The Leningrad Secondary Art School was found in 1934 by initiative of Leningrad communist party boss Sergei Kirov as the first in the Soviet Union art school for gifted children.
Located in the Academy of Arts building in Leningrad, in 1936 it was transformed in the Secondary Art School. In 1947 the Secondary Art School became a division of the USSR Academy of Arts which in 1973 was named after the noted artist Boris Ioganson.
Since 1992 it has been the B. Ioganson St. Petersburg State Academy Art Lyceum
comprising three divisions: painting, sculpture and architecture.

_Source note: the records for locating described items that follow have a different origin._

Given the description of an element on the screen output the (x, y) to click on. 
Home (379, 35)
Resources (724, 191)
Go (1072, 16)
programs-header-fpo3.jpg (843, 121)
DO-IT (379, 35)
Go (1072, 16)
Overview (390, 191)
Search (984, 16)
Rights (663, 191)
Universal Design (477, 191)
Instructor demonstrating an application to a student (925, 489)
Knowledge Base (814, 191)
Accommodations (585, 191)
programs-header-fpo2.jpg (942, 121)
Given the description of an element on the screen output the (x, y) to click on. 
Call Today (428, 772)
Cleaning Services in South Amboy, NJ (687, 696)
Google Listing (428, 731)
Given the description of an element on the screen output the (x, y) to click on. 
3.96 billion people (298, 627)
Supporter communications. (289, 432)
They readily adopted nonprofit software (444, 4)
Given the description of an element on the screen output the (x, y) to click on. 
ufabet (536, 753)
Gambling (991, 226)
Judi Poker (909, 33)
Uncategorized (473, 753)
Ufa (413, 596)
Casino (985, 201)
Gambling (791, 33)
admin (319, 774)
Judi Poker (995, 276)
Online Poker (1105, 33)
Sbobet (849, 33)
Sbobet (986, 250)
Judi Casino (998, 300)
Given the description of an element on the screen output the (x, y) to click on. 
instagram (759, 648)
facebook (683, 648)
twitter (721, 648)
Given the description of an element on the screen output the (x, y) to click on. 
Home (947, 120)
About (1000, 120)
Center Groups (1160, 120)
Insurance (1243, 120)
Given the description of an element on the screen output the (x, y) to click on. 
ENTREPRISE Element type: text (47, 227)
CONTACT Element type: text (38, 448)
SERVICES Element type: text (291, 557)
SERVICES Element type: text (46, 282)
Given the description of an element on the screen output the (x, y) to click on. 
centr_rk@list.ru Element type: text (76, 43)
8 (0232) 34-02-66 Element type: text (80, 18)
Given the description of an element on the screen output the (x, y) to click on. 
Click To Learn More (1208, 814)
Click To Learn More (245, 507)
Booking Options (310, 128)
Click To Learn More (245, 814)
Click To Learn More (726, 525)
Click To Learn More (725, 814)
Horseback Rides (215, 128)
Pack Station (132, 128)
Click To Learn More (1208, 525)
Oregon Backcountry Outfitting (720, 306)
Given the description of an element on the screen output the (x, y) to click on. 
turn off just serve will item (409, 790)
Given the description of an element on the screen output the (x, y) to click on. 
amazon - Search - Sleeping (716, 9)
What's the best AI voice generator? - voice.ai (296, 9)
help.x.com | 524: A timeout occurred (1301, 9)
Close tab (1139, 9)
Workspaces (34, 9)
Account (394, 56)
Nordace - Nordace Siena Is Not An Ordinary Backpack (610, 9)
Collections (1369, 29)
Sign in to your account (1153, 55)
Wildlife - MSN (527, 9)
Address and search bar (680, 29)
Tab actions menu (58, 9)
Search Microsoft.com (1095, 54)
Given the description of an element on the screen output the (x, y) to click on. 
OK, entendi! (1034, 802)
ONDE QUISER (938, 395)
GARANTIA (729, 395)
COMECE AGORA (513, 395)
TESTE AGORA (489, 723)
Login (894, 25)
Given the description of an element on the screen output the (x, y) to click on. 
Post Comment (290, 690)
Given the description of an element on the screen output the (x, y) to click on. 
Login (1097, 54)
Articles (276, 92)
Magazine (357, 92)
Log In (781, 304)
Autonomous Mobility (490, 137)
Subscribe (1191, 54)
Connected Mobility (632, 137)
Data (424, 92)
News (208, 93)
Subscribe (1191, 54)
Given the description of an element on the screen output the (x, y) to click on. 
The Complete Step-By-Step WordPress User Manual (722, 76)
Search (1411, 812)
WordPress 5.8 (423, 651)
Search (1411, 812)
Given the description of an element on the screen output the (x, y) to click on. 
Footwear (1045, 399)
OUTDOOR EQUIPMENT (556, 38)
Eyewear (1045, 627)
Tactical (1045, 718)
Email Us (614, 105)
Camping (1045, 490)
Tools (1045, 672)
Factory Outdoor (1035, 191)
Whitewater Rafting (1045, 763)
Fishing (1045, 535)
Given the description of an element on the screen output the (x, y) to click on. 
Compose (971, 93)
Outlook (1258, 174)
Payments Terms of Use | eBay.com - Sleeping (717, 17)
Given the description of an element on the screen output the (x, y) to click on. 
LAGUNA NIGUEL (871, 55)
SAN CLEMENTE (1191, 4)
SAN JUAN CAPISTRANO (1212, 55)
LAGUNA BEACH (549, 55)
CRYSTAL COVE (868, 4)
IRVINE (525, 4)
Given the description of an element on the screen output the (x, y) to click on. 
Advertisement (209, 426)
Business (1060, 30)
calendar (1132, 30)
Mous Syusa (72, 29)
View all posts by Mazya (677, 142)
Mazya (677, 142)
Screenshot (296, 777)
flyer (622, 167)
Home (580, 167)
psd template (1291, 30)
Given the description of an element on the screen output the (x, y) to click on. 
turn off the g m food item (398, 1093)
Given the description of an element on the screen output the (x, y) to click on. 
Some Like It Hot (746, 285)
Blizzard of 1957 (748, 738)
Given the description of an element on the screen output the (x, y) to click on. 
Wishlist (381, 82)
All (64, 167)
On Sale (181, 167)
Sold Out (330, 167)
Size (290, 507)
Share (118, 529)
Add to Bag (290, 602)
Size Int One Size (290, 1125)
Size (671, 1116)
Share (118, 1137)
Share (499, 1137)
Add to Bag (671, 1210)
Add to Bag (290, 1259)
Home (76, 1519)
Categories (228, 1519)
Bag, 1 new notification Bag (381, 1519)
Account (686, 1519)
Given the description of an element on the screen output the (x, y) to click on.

Among its first teachers were mostly professors and teachers of the Academy of Arts: Konstantin Lepilov, Leonid Ovsyannikov, Leonid Sholokhov, Vladimir Gorb, Samuil Nevelshtein, Alexander Debler, Alexander Zaytsev, and many others. The School boasts its such alumni of international reputation as Mikhail Anikushin, Alexei Eriomin, Oleg Lomakin, Maya Kopitseva, Nikolai Pozdneev, Yuri Tulin, Mikhail Kaneev, Valentina Monakhova, Vladimir Chekalov, Georgy Kovenchuk, Marina Kozlovskaya, Elena Kostenko, Nina Veselova, Evgenia Antipova, Anatoli Levitin, Vecheslav Zagonek, and other.
The most gifted children with the four-year experience in the primary school are selected to become students of the Lyceum for the free of charge eight-year training. The Diploma of the secondary art education allows its graduates to enroll the higher art educational entities, including I. Repin St. Petersburg State Academy Institute of Painting, Sculpture and Architecture.
Since 1997, the Lyceum has arranged annual international children’s art competitions named after I. Repin and exhibitions of its most talented students’ works of art.
The teachers’ staff consists mostly of the graduates of the I. Repin Institute of Painting, Sculpture and Architecture thus continuing the traditions of the Russian art school.